Background: Urea is elevated in chronic kidney disease (CKD) and end-stage renal disease (ESRD), and promotes the carbamylation of proteins, including human albumin, on multiple lysine side chains. Higher proportions of carbamylated albumin (C-Alb) have been associated with increased mortality risk in patients with ESRD. Whether C-Alb predicts mortality in patients with no or mild impairment of kidney function is unknown.
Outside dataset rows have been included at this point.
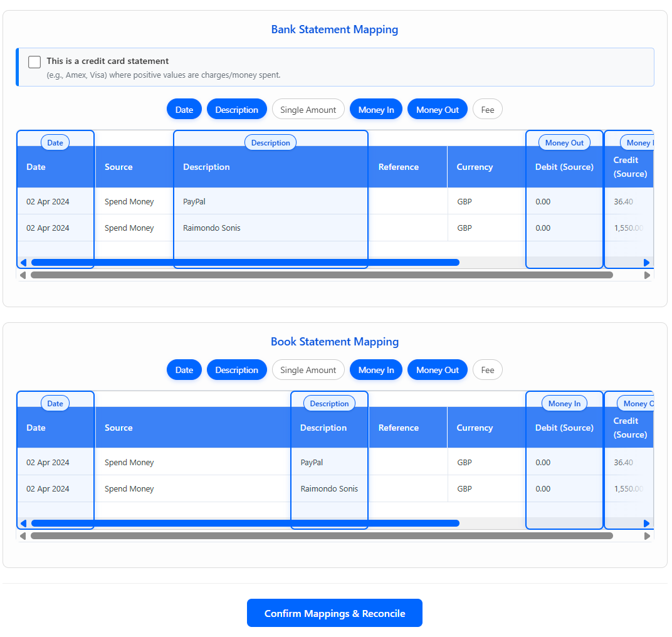Click gray left scroll arrow under Bank table
The height and width of the screenshot is (637, 672).
point(23,275)
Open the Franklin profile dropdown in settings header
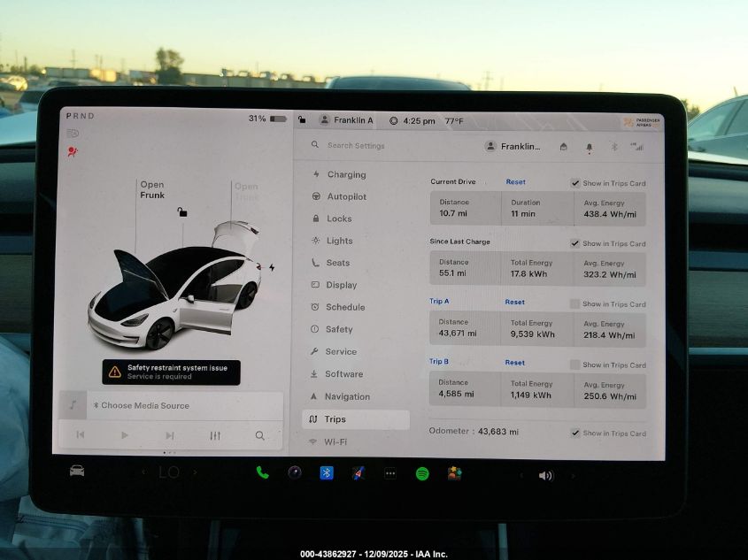This screenshot has height=560, width=748. click(x=513, y=147)
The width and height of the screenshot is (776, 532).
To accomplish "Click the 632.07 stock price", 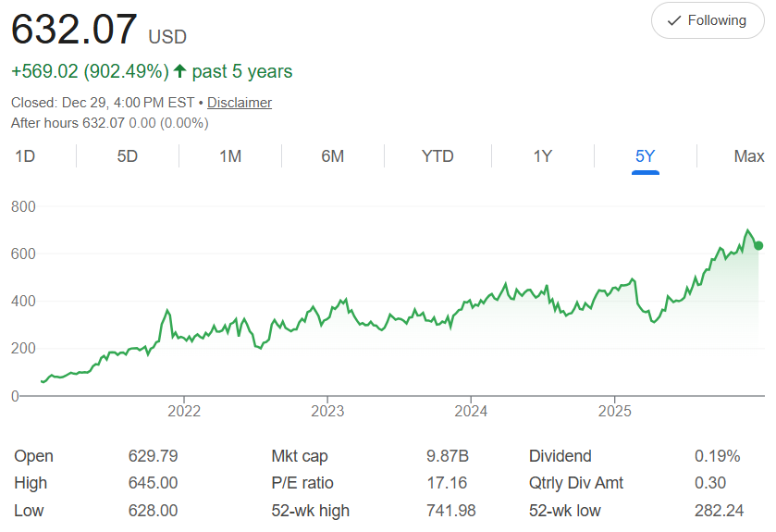I will pos(74,30).
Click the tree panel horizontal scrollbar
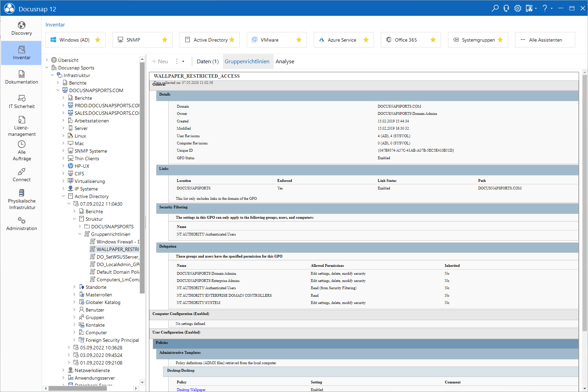The width and height of the screenshot is (588, 392). [x=91, y=388]
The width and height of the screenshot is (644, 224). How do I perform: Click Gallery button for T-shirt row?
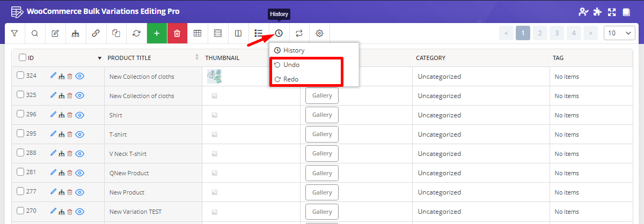click(x=322, y=134)
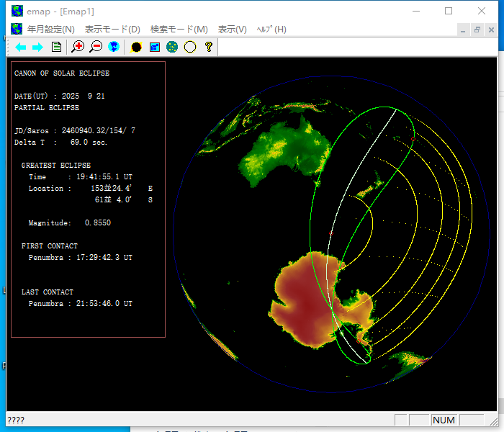This screenshot has height=432, width=504.
Task: Click the left arrow previous eclipse icon
Action: tap(21, 48)
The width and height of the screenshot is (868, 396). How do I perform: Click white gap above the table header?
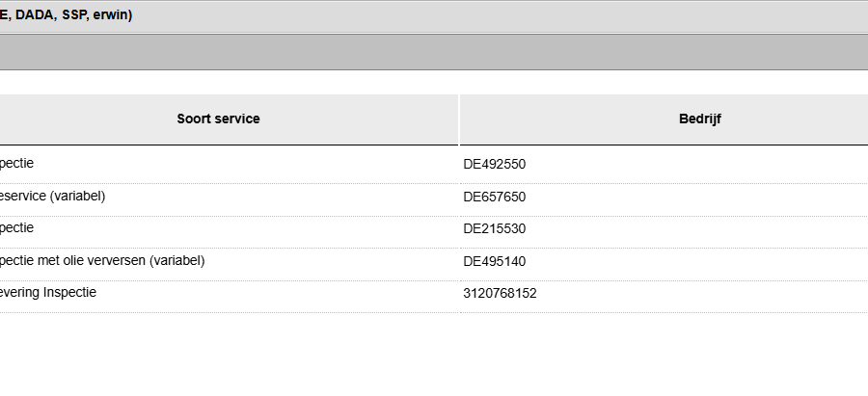(x=434, y=82)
Methods: We measured C-Alb in 3197 participants of the Ludwigshafen Risk and Cardiovascular Health (LURIC) study who had been referred to coronary angiography and followed-up for 10 years. Association of baseline C-Alb with all-cause and cause-specific mortality was investigated using Cox proportional hazards regression.

Results: Higher quartiles of C-Alb were associated with a significantly increased risk of death from any cause, with hazard ratios (HRs, 95%CI) of 1.53 (1.26-1.85) and 2.52 (2.11-3.01) in the third and fourth quartiles, respectively. After adjustment for cardiovascular (CV) risk factors, including estimate glomerular filtration rate (eGFR), the association with mortality was attenuated with a HR of 1.25 (1.02-1.53) for the fourth quartile as compared to the first quartile. We observed the strongest association with death due to congestive heart failure (HF) with a HR of 7.19 (4.57-11.3) and 3.99 (2.40-6.63) per 1-unit increase of log-transformed C-Alb in unadjusted and multivariate adjusted analyses, respectively.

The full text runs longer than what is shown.